Excel Scorecard Style Compliance Report for Project Server 2010

Ok, so I’ve given you some neat queries you can use to check the project schedules hanging out in your PMO to make sure that they aren’t broken, or breaking stuff.  You can use those reports and a myriad of others in one workbook with a main tab devoted to showing a high level view of how PMs or Projects compare to the expected stadard.  There are three important pieces to this:

1. Tabulate those reports!

Each report should have its own tab, and each report should be tabulated and have ‘repeat item labels’ set it the preferences for all fields.  That will ensure that your reports look like this:

2. Create a list of PMs or projects – use a query!

Using a very simple query that pulls like two pieces of data, create a “master” tab which only has that Pivot Table on the left side.  Only the first two (or however many) columns will have Pivot Table data.

3. Use a smart and dynamic formula to score the areas

In the column to the right of your data, you’ll want to put a title at the top.  In my case I start with “Missing Baseline”.

Then, I inserted this formula:

=IF(B2<>””,COUNTIF(Baselines!B:B,B2),IF(A2<>””,COUNTIF(Baselines!A:A,A2),””))

The logic of this one whouldn’t be too hard to follow:

If B2 is not blank, count stuff that matches it on another sheet.
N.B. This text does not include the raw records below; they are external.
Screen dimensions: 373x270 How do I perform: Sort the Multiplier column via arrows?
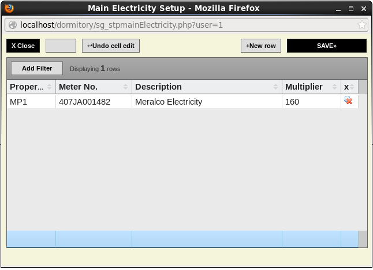coord(334,87)
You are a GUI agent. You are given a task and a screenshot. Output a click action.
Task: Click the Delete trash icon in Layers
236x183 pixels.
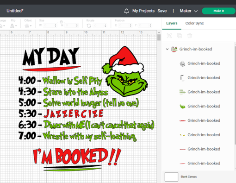coord(190,36)
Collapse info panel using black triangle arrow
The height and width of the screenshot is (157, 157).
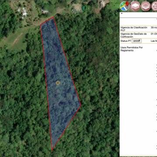[122, 14]
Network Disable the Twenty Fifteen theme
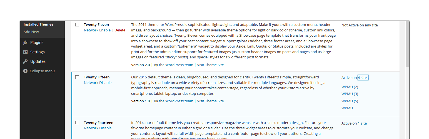Viewport: 429px width, 139px height. pos(98,83)
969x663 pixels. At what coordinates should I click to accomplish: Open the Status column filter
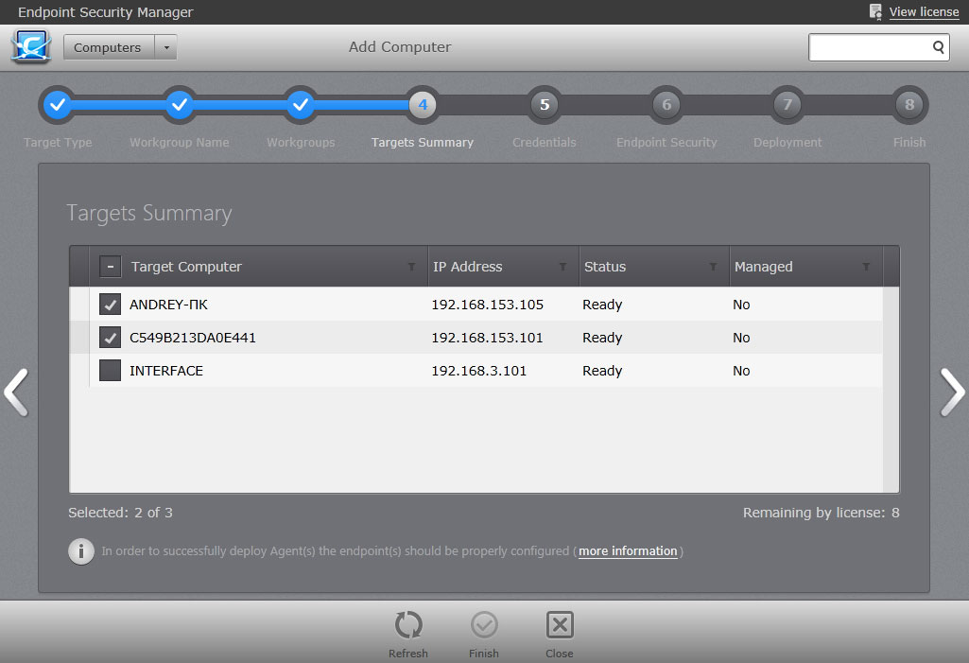point(713,268)
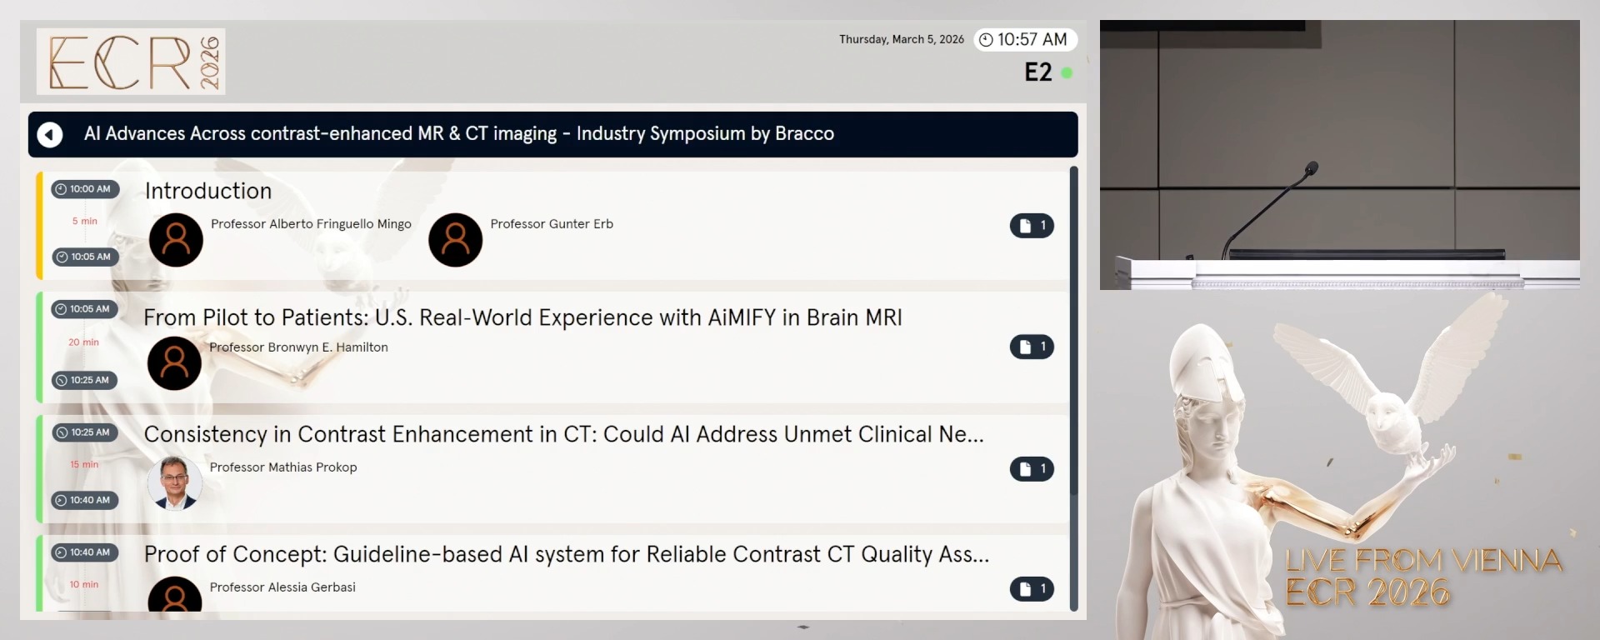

If A2 isn’t blank, count stuff that matches it on another sheet.

Drag that sucker down.  Drag it down forever.  Don’t worry, blank lines will be blank!

Now you have:

Notice that when you expand and contract your PM name or whatever, the column updates and your data stays pretty:

Create a column for each happy little tab and BUME.

Oh, I almost forgot – since the pivot table is only the first two columns, you have to be fancy to get the shaded rows to go across where the PM names are.  Conditional formatting with a formula like :

=SEARCH(“;”,$A1)

should do the trick – as long as you don’t have crazy semi-colons in your other rows of data somewhere.  You can also add some conditional formatting to highlight out of spec totals, and then… well…there you go. 

You can also use the instructions on my post about only showing certain things in Excel Web Access, set a print area = to the amount of columns across and down for basically ever, and then your PMs can view their “scorecard” any time.  You get the gist.  Ok, go have some fun with this!